Tom smiled. For a few seconds, the room was silent. When he spoke, the topic had nothing to do with her words.

Later that day, in a telephone interview, Lori recalled how she saw an elderly couple holding hands. The scene unleashed a torrent of sorrow. She and Tom, she knew, will never have that moment. Their children will not watch them grow old together.

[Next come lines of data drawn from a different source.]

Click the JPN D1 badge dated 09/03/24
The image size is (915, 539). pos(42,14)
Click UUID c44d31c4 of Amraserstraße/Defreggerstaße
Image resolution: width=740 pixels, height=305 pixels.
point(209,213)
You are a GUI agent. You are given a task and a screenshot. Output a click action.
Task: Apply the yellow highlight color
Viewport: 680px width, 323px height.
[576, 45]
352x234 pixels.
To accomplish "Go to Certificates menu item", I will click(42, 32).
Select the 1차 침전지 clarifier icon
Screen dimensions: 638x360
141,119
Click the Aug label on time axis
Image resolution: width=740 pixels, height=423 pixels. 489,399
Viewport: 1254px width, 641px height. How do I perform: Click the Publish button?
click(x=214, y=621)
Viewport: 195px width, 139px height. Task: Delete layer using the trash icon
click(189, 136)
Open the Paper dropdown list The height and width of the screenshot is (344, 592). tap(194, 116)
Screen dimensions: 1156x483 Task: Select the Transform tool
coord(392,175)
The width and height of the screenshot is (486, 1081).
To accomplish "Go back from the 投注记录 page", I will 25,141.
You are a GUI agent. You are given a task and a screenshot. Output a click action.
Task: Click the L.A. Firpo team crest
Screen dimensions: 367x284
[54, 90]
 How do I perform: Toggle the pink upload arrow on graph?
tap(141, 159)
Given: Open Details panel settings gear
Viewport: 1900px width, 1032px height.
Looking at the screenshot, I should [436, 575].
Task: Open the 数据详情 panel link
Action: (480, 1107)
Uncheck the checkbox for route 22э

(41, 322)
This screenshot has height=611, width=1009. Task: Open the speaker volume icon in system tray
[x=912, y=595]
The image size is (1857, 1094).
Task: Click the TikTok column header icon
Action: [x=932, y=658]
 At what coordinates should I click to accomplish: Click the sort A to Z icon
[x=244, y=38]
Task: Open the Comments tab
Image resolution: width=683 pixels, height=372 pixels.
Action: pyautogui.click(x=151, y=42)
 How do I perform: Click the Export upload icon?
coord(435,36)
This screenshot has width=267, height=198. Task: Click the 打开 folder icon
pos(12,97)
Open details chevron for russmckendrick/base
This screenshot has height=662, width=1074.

Lori caught her breath and fought the grief until she was back in control. She speaks of their life together as “the long goodbye,” but she also tries to face each day this way:

Tom, as a husband and father, was always fiercely present. Aspects of that intensity live on in their children, and despite all that’s lost, Tom himself is still here. “We’ve evolved together from the time that we were teens, and even now we’re evolving together,” she said. “Nobody is the same as they once were.”

She does her best to stay away from yesterday, or from tomorrow. What Lori has is the Tom who awaits her each afternoon, so overjoyed when she comes home that he greets her with a bow. It is the same man she accompanied to the Inner Harbor, where he read a speech that spoke of blessings, even in a hard rain.